Pugno di ferro in guanto di velluto. Mario Draghi ha deciso di dare una bacchettata ai sostenitori dell’ordoliberismo e dell’austerity a tutti i costi. Il varo da parte della Banca centrale europea di una politica monetaria basata su tassi di interesse di fatto azzerati e su un cospicuo intervento di quantitative easing è stato prima ostacolato, quindi accompagnato e commentato da una campagna di sollecitazione della paura rivolta all’opinione pubblica tedesca e più in generale dei Paesi del Nord Europa. In estrema sintesi, gli oppositori sostenevano che con bassi tassi di interessi e un aumento considerevole della liquidità i risparmiatori tedeschi e dei paesi ricchi avrebbero incassato di meno dai propri investimenti, rischiando di dover poi fronteggiare anche una fiammata di inflazione. E tutto per sostenere i Paesi meno probi.
Mese dopo mese, il governatore della Banca centrale europea sta invece dimostrando, dati e studi alla mano, che non è così: pur in un quadro generale ancora problematico e dove i rischi di instabilità non sono affatto scomparsi, si vedono gli effetti positivi degli interventi non convenzionali della Bce, l’inflazione è sotto controllo, anche i Paesi del Nord beneficiano del leggero venticello di ripresa e i risparmiatori dei paesi più ricchi possono contare su un maggiore rendimento dei propri investimenti.
La conferenza stampa di giovedì 3 marzo è stata da questo punto di vista esemplare. Al termine della riunione della Bce, Mario Draghi ha chiarito che:
1. Il quantitative easing sta funzionando. La ripresa c’è e sta cominciando a produrre i propri effetti.
2. Tuttavia, si prevedeva che fosse più robusta. Le proiezioni sulla crescita sono state riviste: 1,5 per cento quest’anno e 1,9 nel 2016, esattamente come stimato a marzo, ma solo il 2 per cento nel 2017, contro il precedente 2,1 per cento. Soprattutto, è aumentata l’incertezza, come dimostra la più ampia forbice nelle previsioni: tra l’1,1 e l’1,9 per cento nel 2015; tra lo 0,5 e il 3,3 nel 2016, tra lo 0,3 e il 3,7 per cento nel 2017.
3. L’inflazione ha cominciato a muoversi, ma è ancora molto lontana dall’obiettivo che la Bce si è proposta di raggiungere (il due per cento). A fine anno risulterà dello 0,3 per cento e non più dello zero per cento come fu previsto a marzo. Ma non supererà l’1,5 per cento a fine 2015, tra l’altro grazie a un effetto puramente matematico, e l’1,8 a fine 2016.

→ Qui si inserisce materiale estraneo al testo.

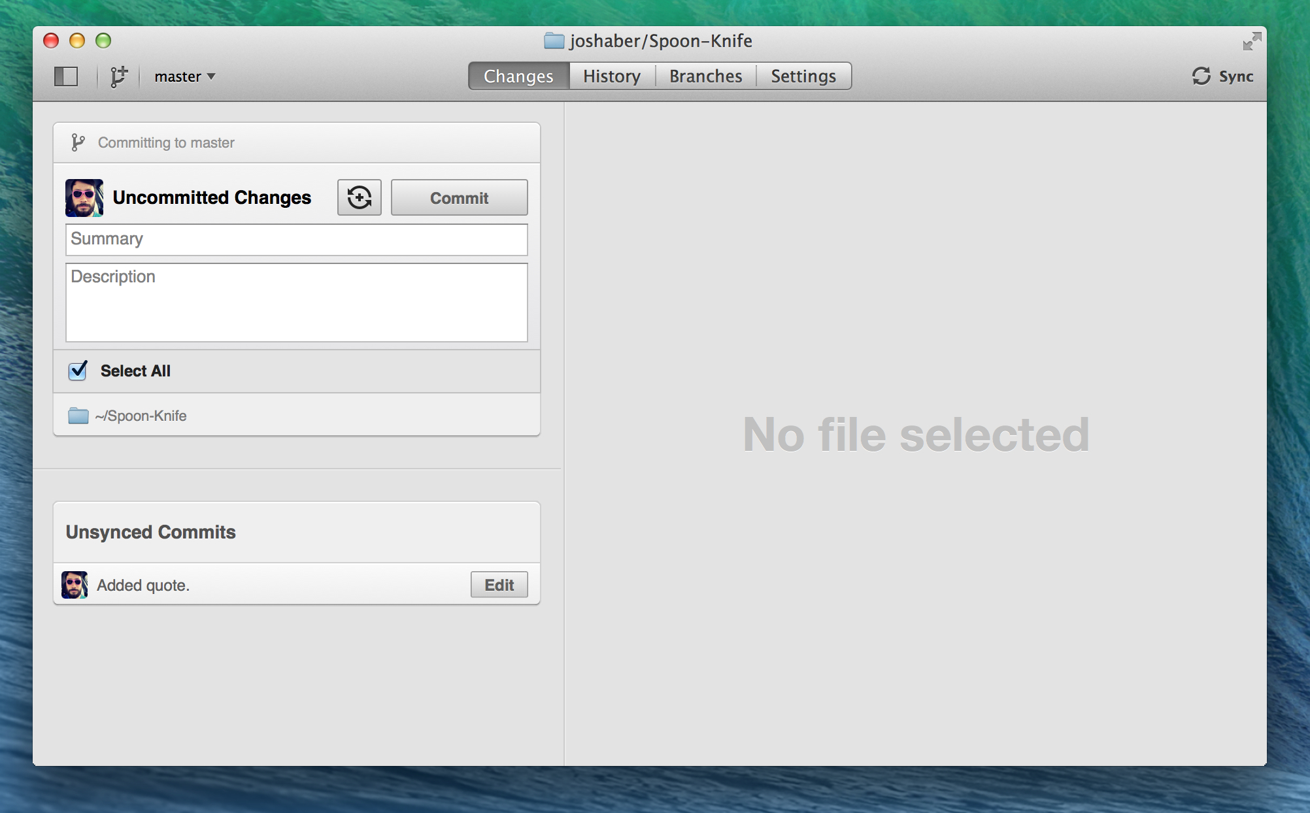Click the commit refresh/amend icon
Image resolution: width=1310 pixels, height=813 pixels.
[359, 197]
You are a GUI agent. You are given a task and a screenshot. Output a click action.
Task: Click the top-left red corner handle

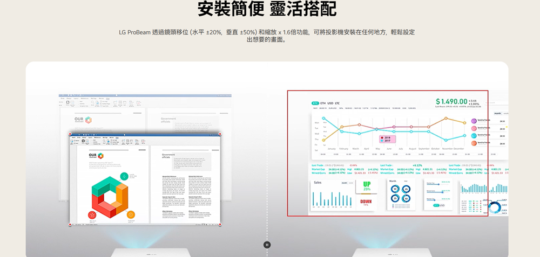pyautogui.click(x=69, y=133)
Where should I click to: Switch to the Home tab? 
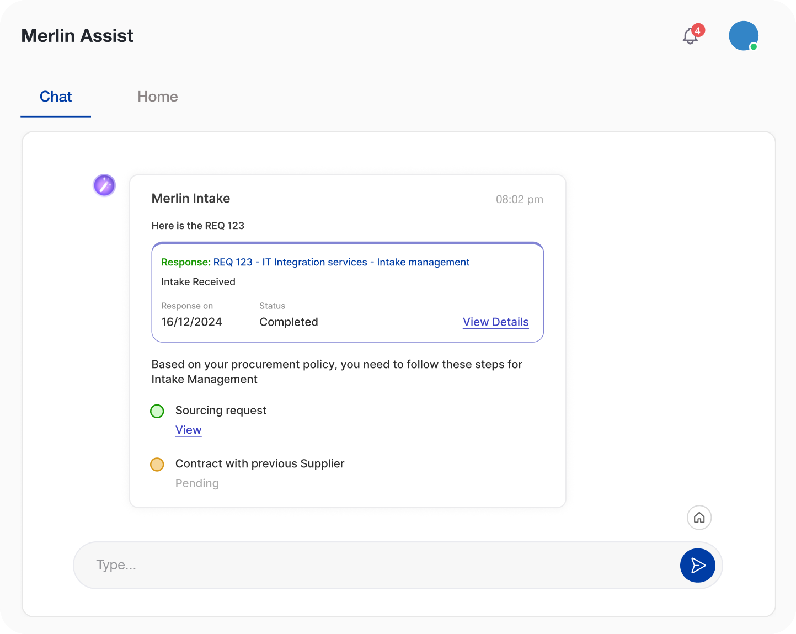158,97
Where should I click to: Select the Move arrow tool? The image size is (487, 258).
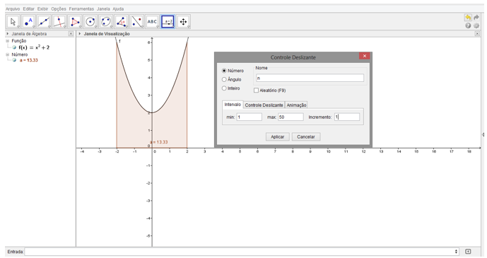pyautogui.click(x=13, y=22)
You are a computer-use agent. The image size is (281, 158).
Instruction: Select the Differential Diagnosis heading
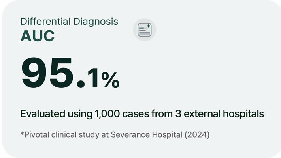tap(69, 22)
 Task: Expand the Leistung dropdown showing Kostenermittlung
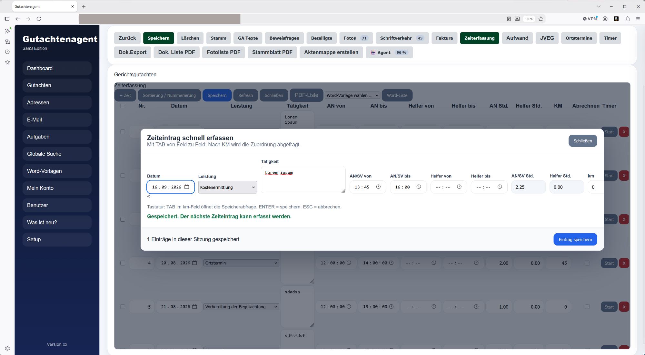click(227, 187)
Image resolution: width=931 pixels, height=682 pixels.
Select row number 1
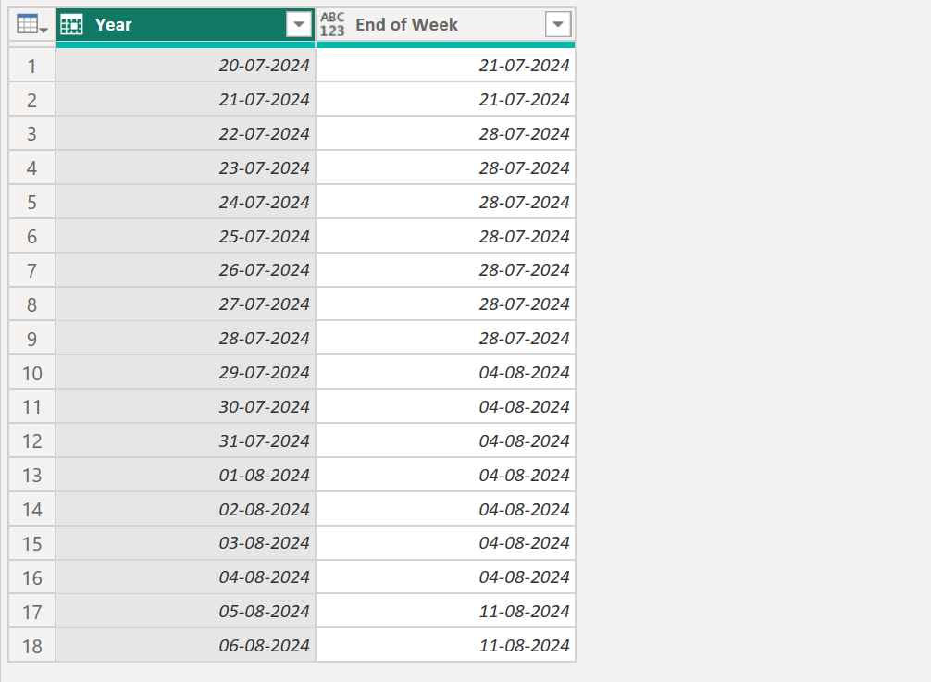coord(31,65)
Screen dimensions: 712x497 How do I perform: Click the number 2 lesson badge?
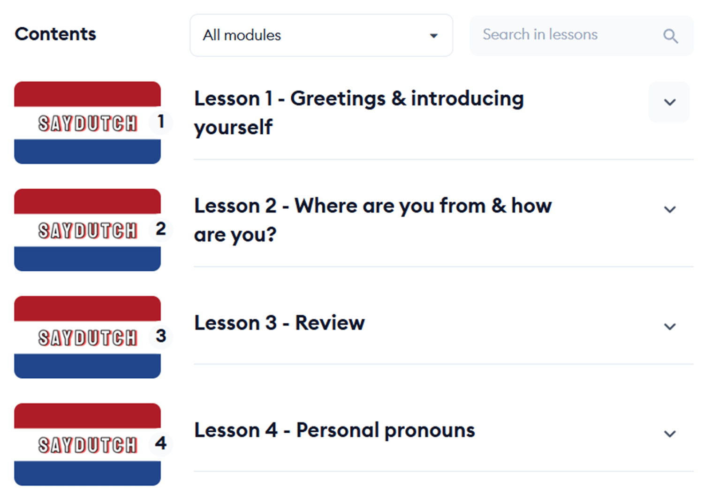pos(161,229)
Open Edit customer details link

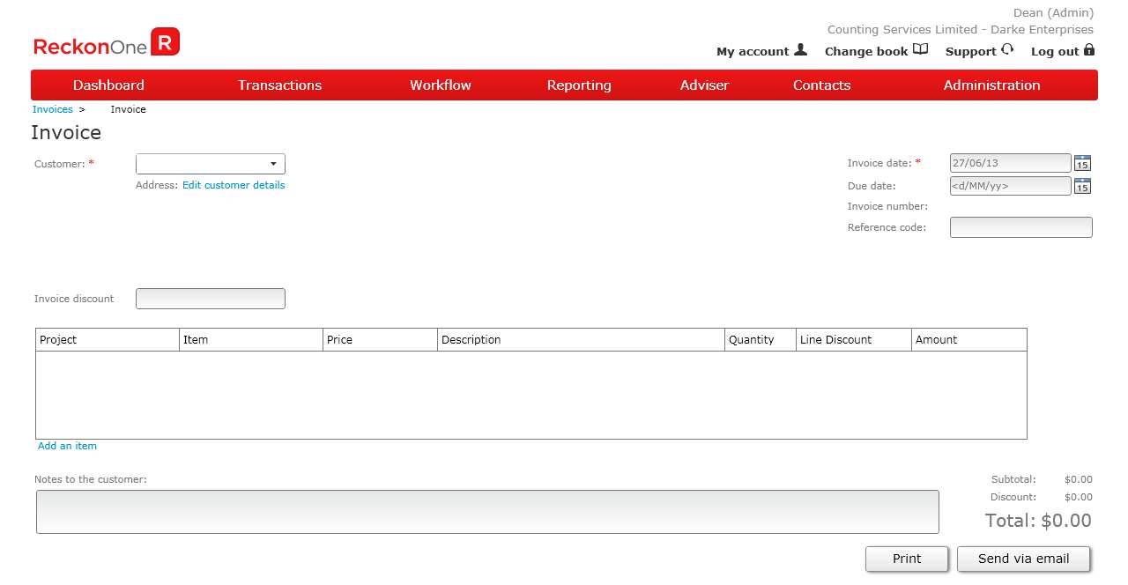pyautogui.click(x=234, y=185)
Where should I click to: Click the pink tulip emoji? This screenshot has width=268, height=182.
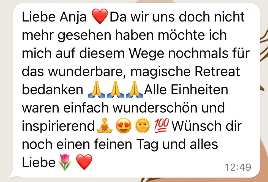pos(65,162)
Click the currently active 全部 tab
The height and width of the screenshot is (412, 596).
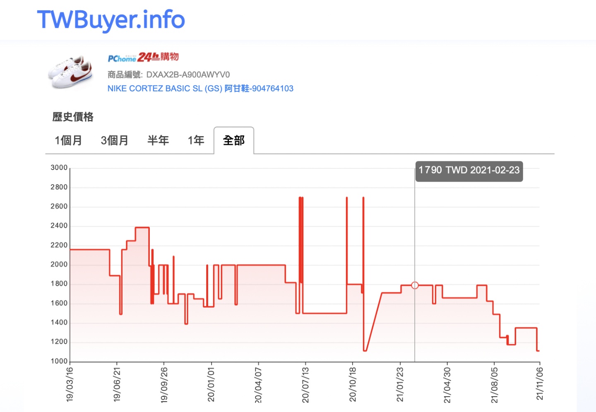(x=234, y=140)
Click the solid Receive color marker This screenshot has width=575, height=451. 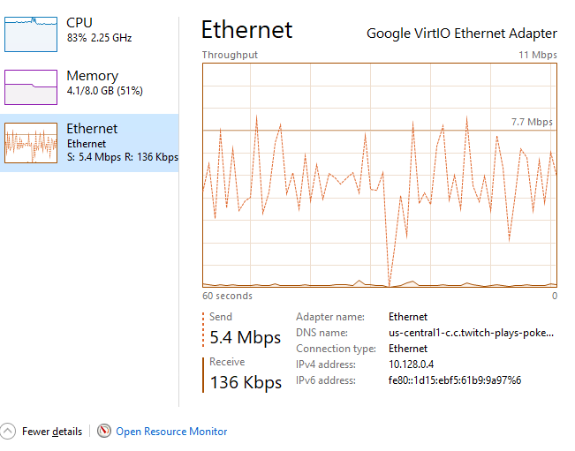pos(204,373)
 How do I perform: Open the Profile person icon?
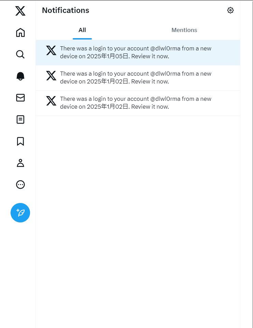coord(20,163)
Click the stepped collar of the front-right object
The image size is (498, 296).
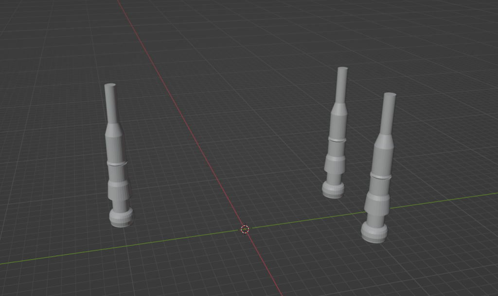click(377, 202)
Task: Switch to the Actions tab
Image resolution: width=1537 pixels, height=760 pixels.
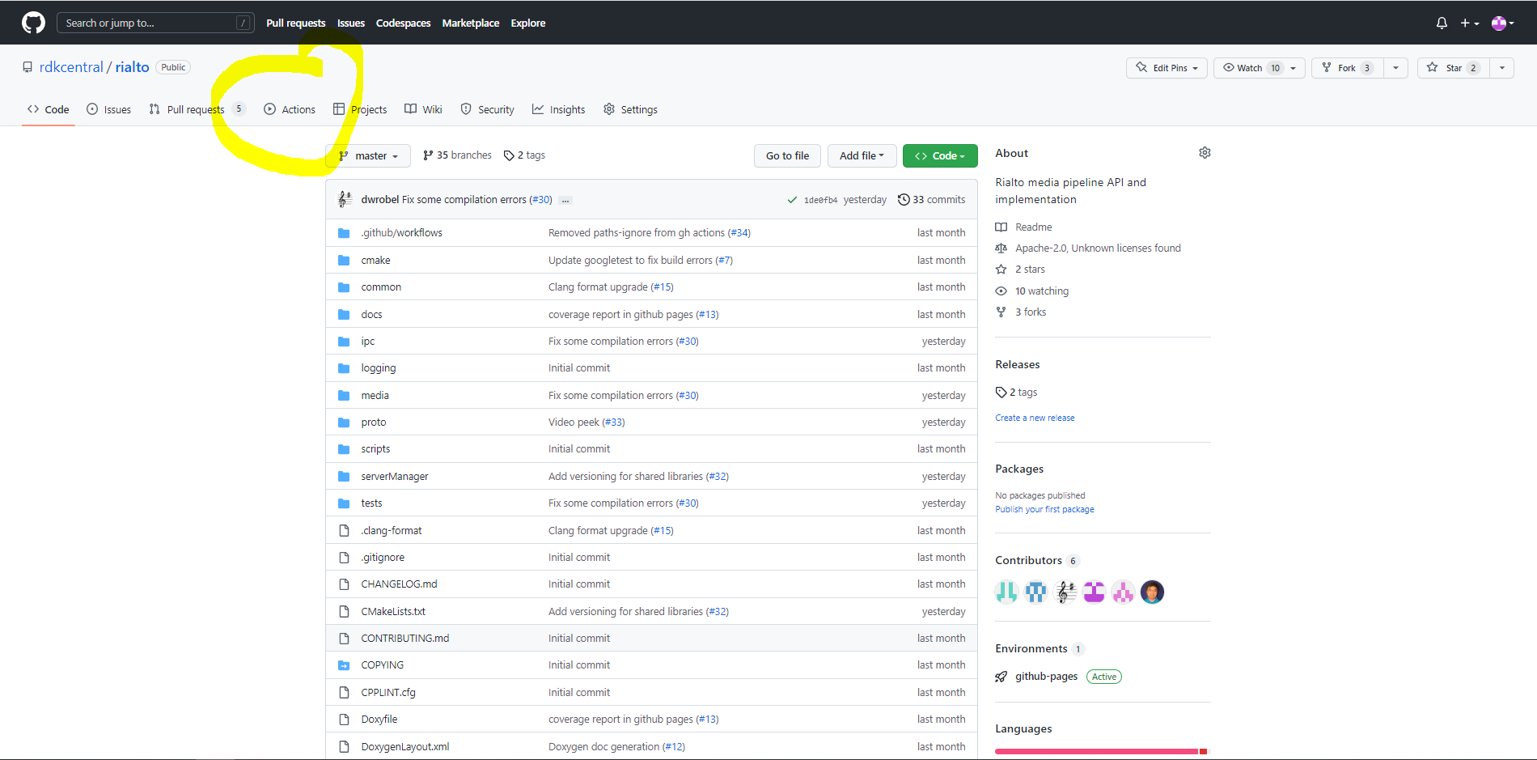Action: coord(290,109)
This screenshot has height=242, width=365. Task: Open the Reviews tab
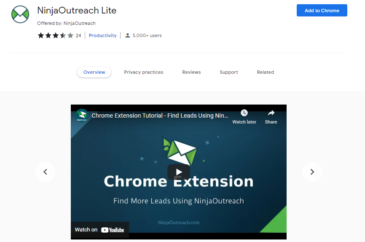pyautogui.click(x=191, y=72)
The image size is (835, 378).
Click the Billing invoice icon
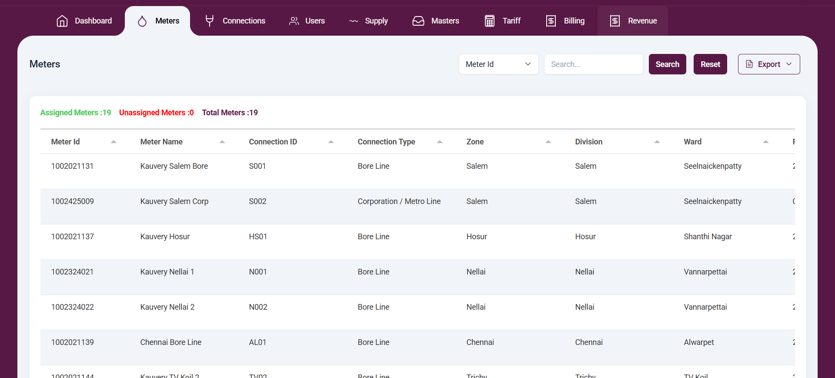point(551,21)
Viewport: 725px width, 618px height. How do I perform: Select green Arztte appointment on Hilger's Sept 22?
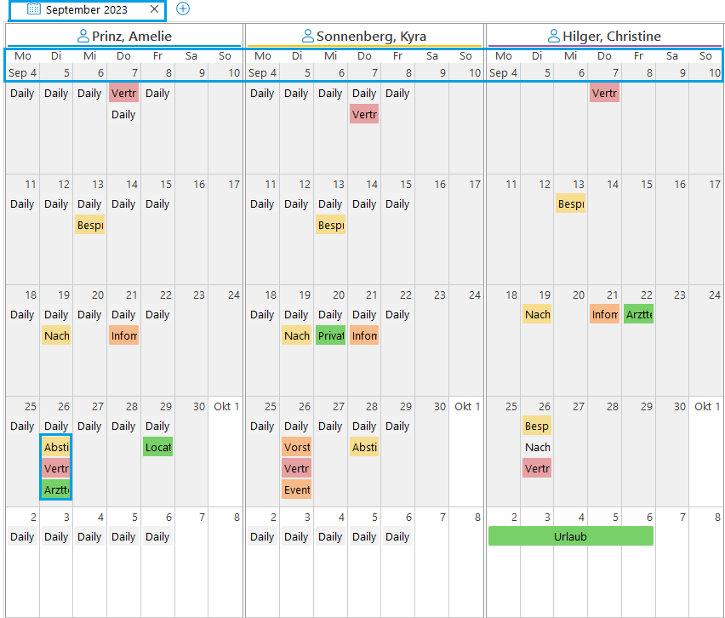coord(638,314)
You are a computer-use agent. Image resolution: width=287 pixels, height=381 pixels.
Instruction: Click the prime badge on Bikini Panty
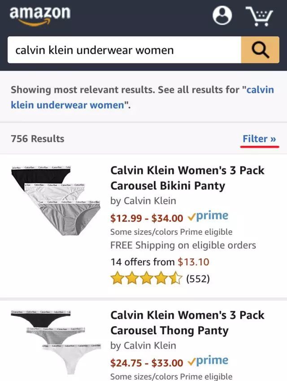click(x=208, y=216)
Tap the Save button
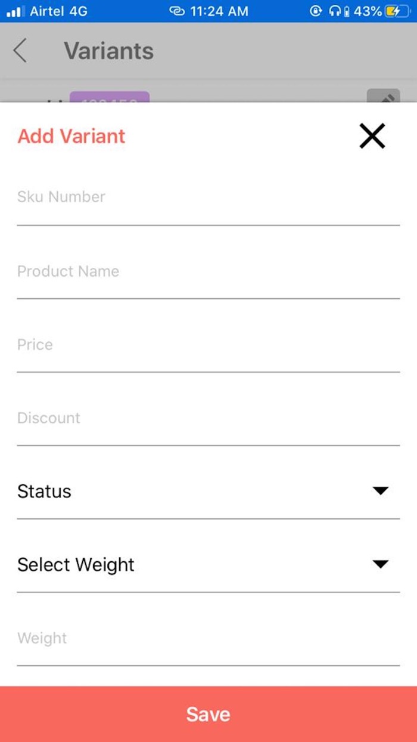The image size is (417, 742). click(x=209, y=714)
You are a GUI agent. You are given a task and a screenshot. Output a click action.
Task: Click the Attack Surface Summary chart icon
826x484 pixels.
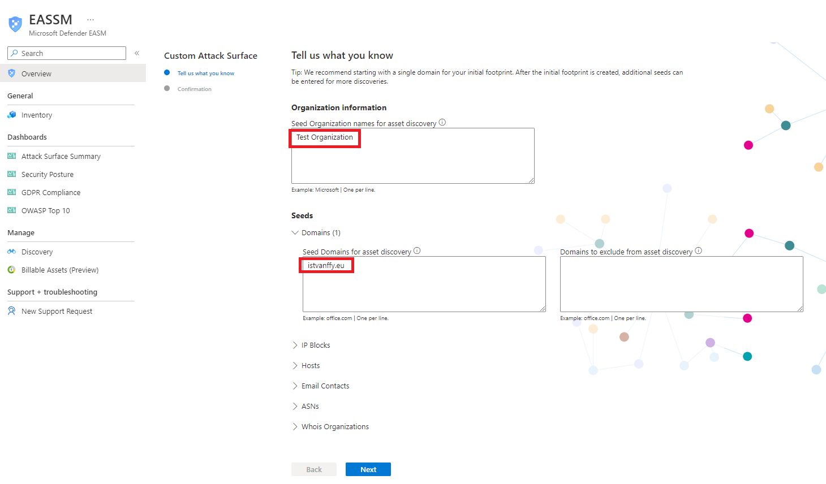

4. Di conseguenza il quantitative easing proseguirà, come previsto, nonostante tutti i tentativi di fermarlo o limitarlo. Anzi, considerato che la ripresa è ancora debole, potrebbe addirittura essere rafforzato.
5. I tassi di interesse restano fermi.
Draghi si è fermato qui. Ma in coincidenza con la riunione e della tradizionale conferenza stampa, la Bce ha diffuso uno studio dal titolo significativo: “Quanto c’è di vero nella tesi di un “esproprio” a danno dei risparmiatori?”. La sintesi dei risultati, è stato un colpo diretto ed esplicito alle tesi dei frenatori: “La politica di bassi tassi di interesse della Banca centrale europea grava sui risparmiatori? Questa è l’accusa solitamente mossa: la banca centrale ha ridotto talmente i tassi di interesse di riferimento, che i piccoli risparmiatori non ricevono praticamente alcun interesse. Il livello contenuto dei tassi rende i prestiti meno costosi per chi si indebita. E alla fine per i creditori rimane ben poco: la colpa è della banca centrale. Ma uno studio fa luce sulla questione. Lo studio – si legge nel sito della Bce - dimostra che non è la banca centrale a determinare nel lungo periodo i rendimenti dei risparmi in termini reali, ossia al netto dell’inflazione. Nel medio periodo il tasso di rendimento sugli investimenti in termini reali dipende soprattutto da quanto sia innovativa e giovane l’economia, dalle condizioni delle strade e di altre infrastrutture, dalla flessibilità del mercato del lavoro e da quanto siano propizie alla crescita le politiche pubbliche. È l’economia reale che genera rendimenti reali. La banca centrale sostiene l’economia assicurando la stabilità dei prezzi, affermano gli autori dello studio Ulrich Bindseil (BCE), Jörg Zeuner (KfW) e Clemens Domnick (KfW)”.
Conclusione: “Una politica monetaria deliberatamente inadeguata da parte della BCE potrebbe frenare ulteriormente l’economia e quindi anche le prospettive a lungo termine sui rendimenti dei risparmi”. Più chiari di così non si poteva essere.